Session 1: from a count matrix to a map of the cells
Jacques Serizay
2026-09-02
Source:vignettes/b_session1.Rmd
b_session1.RmdGoals of this session
| # | Step | Time |
|---|---|---|
| 1 | What a single-cell count matrix is | 5 min |
| 2 | Reading it into R | 8 min |
| 3 | Building a SingleCellExperiment
|
8 min |
| 4 | Quality control | 14 min |
| 5 | Normalisation | 8 min |
| 6 | Feature selection | 6 min |
| 7 | Dimensionality reduction | 10 min |
| 8 | Saving the object | 2 min |
Every step below adds something to one object. By
the end of the hour, sce will carry the counts, the
normalised values, the cell metadata, the gene statistics and two 2-D
embeddings — and Session 2 starts from exactly that.
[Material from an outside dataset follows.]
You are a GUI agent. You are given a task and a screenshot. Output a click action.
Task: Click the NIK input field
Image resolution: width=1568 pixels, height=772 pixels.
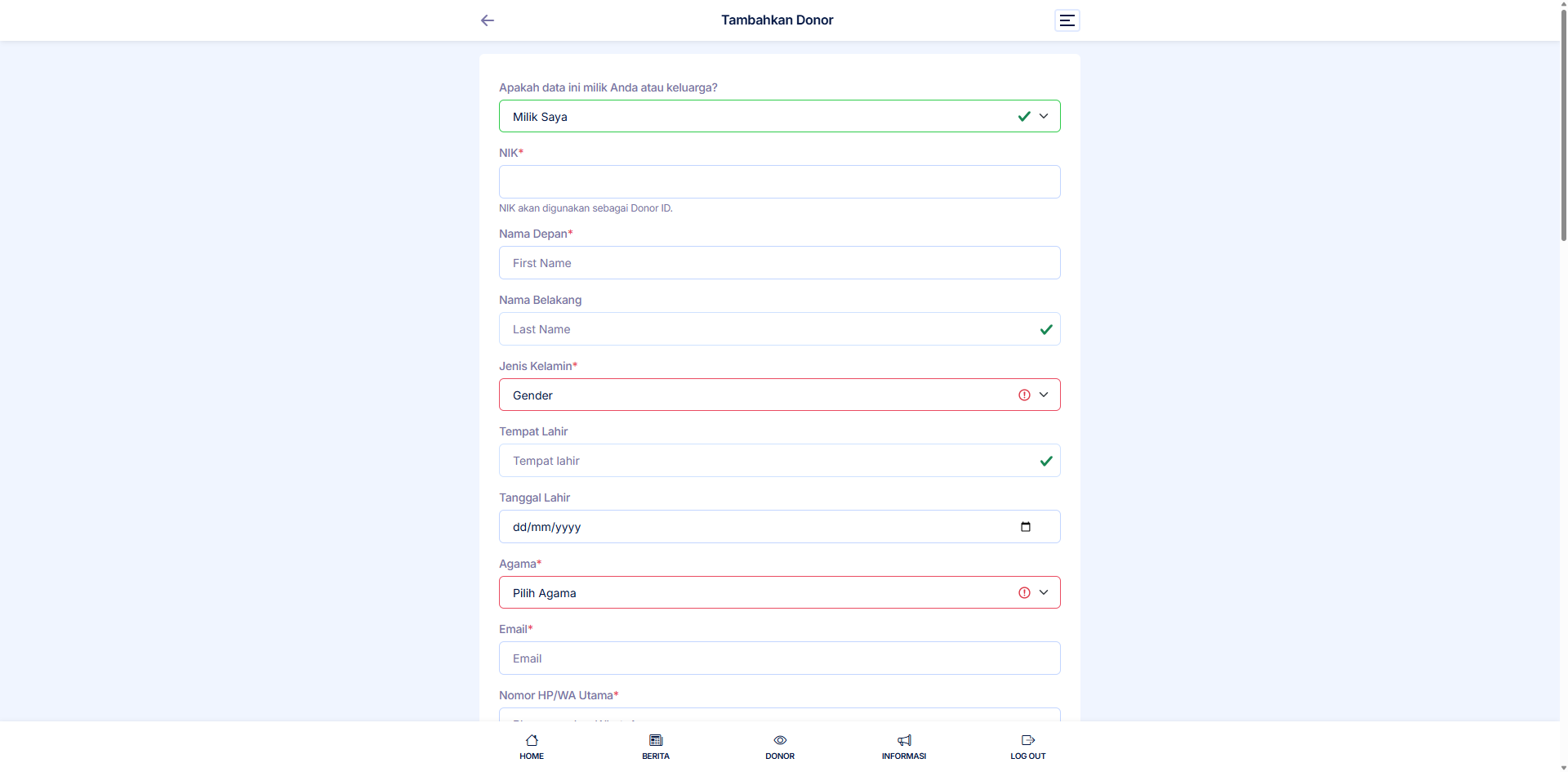[779, 182]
1. What is a single-cell count matrix?
We are not going to talk about how it is produced — no droplets, no barcodes, no alignment. Assume someone handed you the file. What is in it?
Three ideas to hold on to:
- A column is one cell. Its ~20,000 numbers are that cell’s transcriptome.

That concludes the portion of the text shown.